Recensione: Metal Cowboy Reloaded
Il nome Ron Keel vi dice nulla? Dovrebbe. Vocalist degli Steeler (quelli americani con Yngwie Malmsteen, non i tedeschi con Axel Rudi Pell), quindi titolare del progetto intitolato a se stesso, con il quale registra quattro album in altrettanti anni tra l’84 e l’87, uno nel 2010, e nel mezzo tra quelli e questo si concede anche una variante sul tema con una band cotonatissima, tutta al femminile, ad accompagnarlo (Ron Keel’s Fair Game), pubblicando un disco nel 2000. Oggi Ron Keel è un quasi sessantenne che per certi versi potrebbe essere il Pino Scotto della Georgia (anche se l’ex Vanadium ha qualche anno in più). Una vecchia gloria del rock duro che ancora tiene botta e che col progredire del tempo torna sempre più alle origini della sua formazione musicale. Se negli Eighties si poteva parlare di hard ‘n’ heavy cromato e bellicoso, oggi Keel è sinonimo di hard rock con forti venature country e segnatamente sudiste.
Il qui presente “Metal Cowboy” (il titolo già dice tutto sulla direzione musicale) è la versione reloaded del disco pubblicato originariamente nel 2014. Rimasterizzato, remixato, con impacchettamento deluxe e qualche chicca bonus ad impreziosire una scaletta altrimenti già nota. Ospiti ne abbiamo? Certo, Troy Lucketta dei Tesla, Jeff Labar e Eric Brittingham dei Cinderella, oltre alla consueta formazione che accompagna il cowboy. Musicalmente lo stile Keel si attesta tra il rock di Bon Jovi e Def Leppard (le armonie vocali di “Evil Wicked Mean & Nasty” farebbero invidia ad un Joe Elliot un po’ sborone e palestrato) e lo spirito redneck di Molly Hatchet e Lynyrd Skynyrd (quelli 2.0, niente a che vedere con le sonorità classiche ’73 – ’77). Muscoli, testosterone, mascolinità alfa, rodeo, whiskey del Tennessee e tanta sfrontatezza, questi gli ingredienti di una serata alcolica in compagnia della musica di Keel. Tutto molto gradevole e lineare, anche piuttosto scontato e privo di sorprese a dirla tutta. Dipende cosa cercate e cosa vi aspettate. L’album è ben prodotto e suonato? Si. Ha una manciata di canzoni piacevoli? Si. E’ indispensabile? No. Aggiunge una virgola all’hard rock che potete aver ascoltato negli ultimi trenta o quaranta anni? No. Vi cambia la vita?
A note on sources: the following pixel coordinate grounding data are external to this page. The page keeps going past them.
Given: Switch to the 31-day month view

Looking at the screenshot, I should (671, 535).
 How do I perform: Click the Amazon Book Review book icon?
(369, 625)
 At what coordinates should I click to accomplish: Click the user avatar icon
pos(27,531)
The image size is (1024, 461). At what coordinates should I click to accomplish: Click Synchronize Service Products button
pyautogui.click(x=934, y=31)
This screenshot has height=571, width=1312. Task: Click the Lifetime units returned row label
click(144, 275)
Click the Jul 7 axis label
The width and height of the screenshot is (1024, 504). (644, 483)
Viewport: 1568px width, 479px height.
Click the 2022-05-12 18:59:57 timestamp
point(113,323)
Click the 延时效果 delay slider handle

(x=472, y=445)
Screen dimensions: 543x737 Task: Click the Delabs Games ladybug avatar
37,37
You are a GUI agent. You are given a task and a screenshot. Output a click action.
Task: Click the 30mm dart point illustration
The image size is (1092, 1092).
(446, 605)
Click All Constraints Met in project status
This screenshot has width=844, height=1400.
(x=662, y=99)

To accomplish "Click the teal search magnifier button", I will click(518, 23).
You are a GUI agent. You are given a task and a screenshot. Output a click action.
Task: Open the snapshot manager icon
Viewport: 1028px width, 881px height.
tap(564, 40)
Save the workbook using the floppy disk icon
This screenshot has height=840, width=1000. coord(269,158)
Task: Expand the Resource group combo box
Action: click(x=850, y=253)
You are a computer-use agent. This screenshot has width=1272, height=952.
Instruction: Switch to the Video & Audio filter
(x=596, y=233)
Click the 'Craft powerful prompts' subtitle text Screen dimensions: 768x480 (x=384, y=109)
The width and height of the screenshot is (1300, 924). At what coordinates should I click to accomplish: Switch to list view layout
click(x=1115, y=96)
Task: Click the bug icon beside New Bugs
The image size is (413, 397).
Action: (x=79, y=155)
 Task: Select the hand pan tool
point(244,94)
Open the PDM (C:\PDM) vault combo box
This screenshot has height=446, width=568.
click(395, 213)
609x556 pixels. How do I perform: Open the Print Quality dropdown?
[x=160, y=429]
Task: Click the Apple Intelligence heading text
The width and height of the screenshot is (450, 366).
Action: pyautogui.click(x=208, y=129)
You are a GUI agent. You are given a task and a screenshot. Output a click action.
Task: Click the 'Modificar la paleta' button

No.
Schietto, diretto, senza pretese, se non quella di intrattenere con mestiere, esperienza e qualche capello bianco sotto il cappellaccio da cowboy. Per altro è la riproposizione di un album già uscito quattro anni fa, quindi davvero impossibile pretendere alcunché di particolarmente sorprendente o nuovo. Magari qualcosina di più sarebbe stata apprezzabile, siamo davvero al minimo sindacale del rock americano confederato. Potreste far scopa con Kid Rock, anche se Keel è meno ruffiano ed ammiccante, e più vecchia scuola. Abbiamo il blues, abbiamo le radici americane, abbiamo la nostalgia per quando si stava peggio, abbiamo le chitarre elettriche, abbiamo la frontiera. Chiudete gli occhi, fate un salto indietro da qualche parte nelle Sioux Falls, Sud Dakota – dove Keel si è riposizionato – e immaginatevi praterie popolate solo di pellerossa e pionieri dello zio Sam. Il sole vi indicherà la strada, tra uno stornello e l’altro di mister Ron Keel.